RansomFree di Cybereason è un’alternativa al tool di Malwarebytes e anche in questo caso la protezione dai ransomware si basa sull’analisi comportamentale dei programmi installati sul PC.
Aggiornate sempre
Quando sentite parlare di una nuova ondata di ransomware, non aspettate che Windows 10 si aggiorni automaticamente con le ultime patch di sicurezza, ma provvedete voi ad aggiornare sia il sistema operativo, sia Windows Defender. In entrambi i casi andare in Impostazioni, Aggiornamento e sicurezza e cliccate su Verifica disponibilità aggiornamenti e, nel caso ce ne fossero di nuovi, inizierà il processo di download e di installazione (potreste dover riavviare il PC alla fine del processo).
Assicuratevi poi di mantenere aggiornati anche tutti gli altri programmi installati sul vostro PC, incluso naturalmente l’antimalware nel caso non utilizzaste quello integrato in Windows 10. Per farlo con il minimo sforzo, potrete utilizzare Secunia PSI, strumento gratuito che analizza tutti i programmi installati sul PC e controlla se siano disponibili aggiornamenti per ognuno di essi.
Disabilitate le macro in Microsoft Office
Un ransomware si può diffondere anche attraverso le macro di Office ed è quindi consigliabile disabilitarle. Per farlo, basta andare in una qualsiasi applicazione di Office, cliccare su File, Opzioni, Centro protezione, Impostazioni centro protezione, selezionare Impostazioni delle macro e spuntare la voce Disabilita tutte le macro con notifica.
IT, Windows 10 e ransomware
Ci sono molte azioni che il comparto IT di un’azienda può intraprendere per evitare il contagio di un ransomware. La più ovvia è applicare le ultime patch di sicurezza non solo a tutti i PC dell’azienda, ma anche a tutti i server e a qualsiasi prodotto hardware di livello enterprise. Questo però non basta. Molteplici attacchi ransomware infatti si sono diffusi sfruttando un protocollo di rete di Windows (notoriamente insicuro) come SMB1 e quindi è necessario disabilitarlo, anche se spesso utilizzato da molti multifunzione per la scansione documentale in rete .
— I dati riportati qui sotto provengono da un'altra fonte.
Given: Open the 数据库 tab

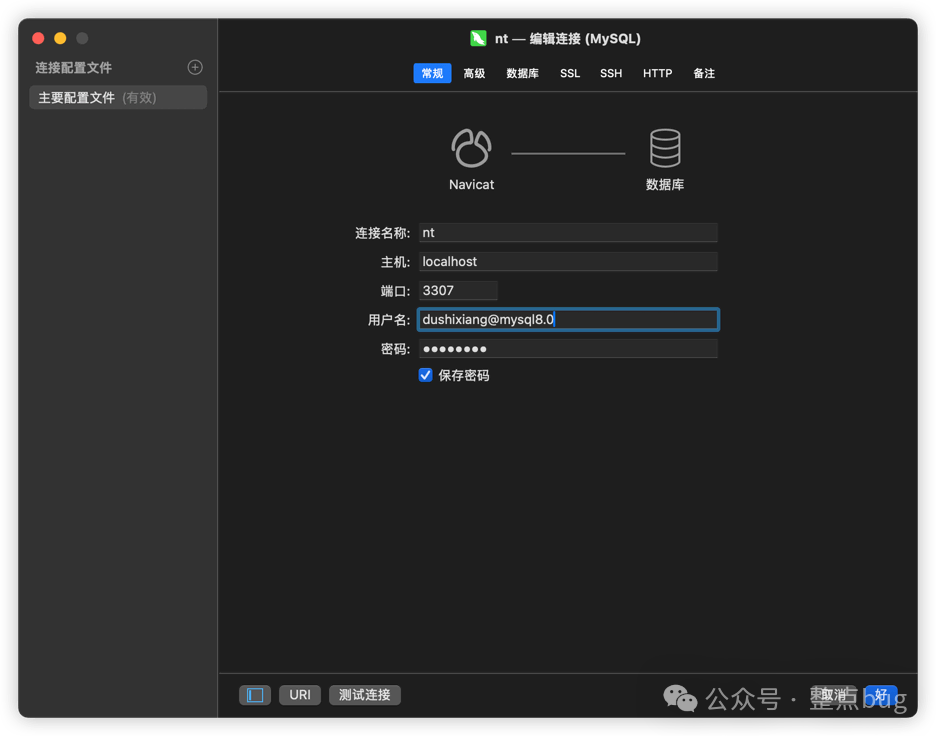Looking at the screenshot, I should coord(522,73).
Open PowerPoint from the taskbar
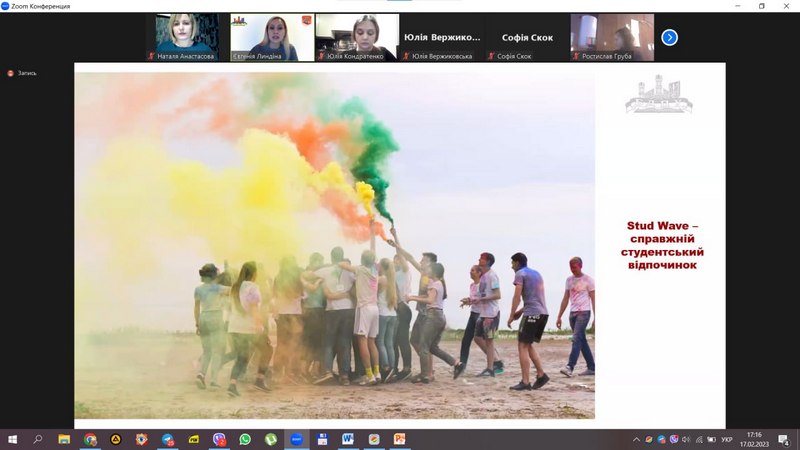This screenshot has height=450, width=800. pos(399,439)
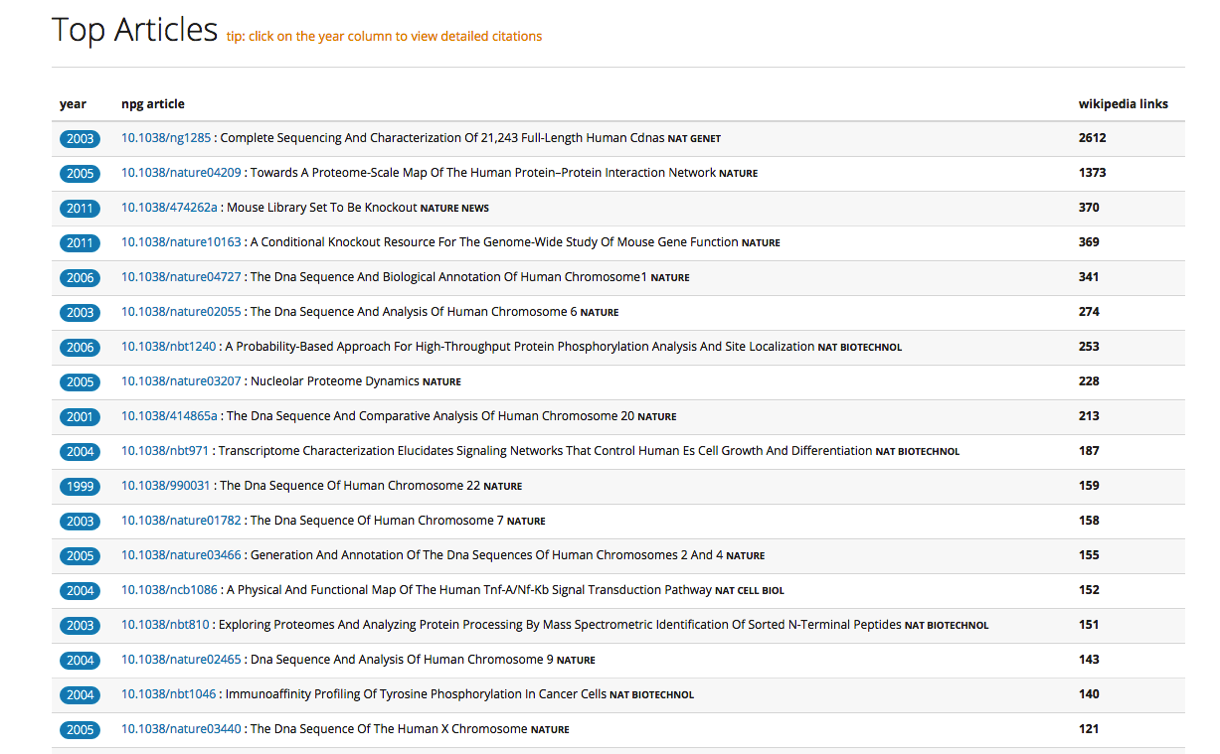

La buona notizia è che, a farlo fuori, ci ha già pensato il Fall Creators Update di Windows 10, sebbene ciò valga solo per i PC nuovi o con un’installazione pulita di questo ultimo major update di Windows 10. Tutti i PC che hanno eseguito l’aggiornamento al Fall Creators Update partendo da una versione precedente di Windows 10 devono invece disabilitare questo protocollo manualmente.
È possibile farlo in diversi modi, ma per praticità vi rimandiamo a questa pagina di supporto di Microsoft con la spiegazione passo per passo, segnalando solo che Microsoft consiglia di non disabilitare anche SMBv2 o SMBv3 se non come misura temporanea per la risoluzione dei problemi.
Gli amministratori di rete che hanno già aggiornato i PC degli utenti aziendali al Fall Creators Update possono inoltre sfruttare la funzione Accesso controllato alle cartelle di cui abbiamo appena parlato utilizzando lo strumento Group Policy Management Console (GPMC), Windows Defender Security Center o PowerShell. Per tutte le istruzioni del caso vi rimandiamo a questa pagina con i passi necessari per l’attivazione e a questa pagina per aggiungere le applicazioni fidate e le cartelle da proteggere.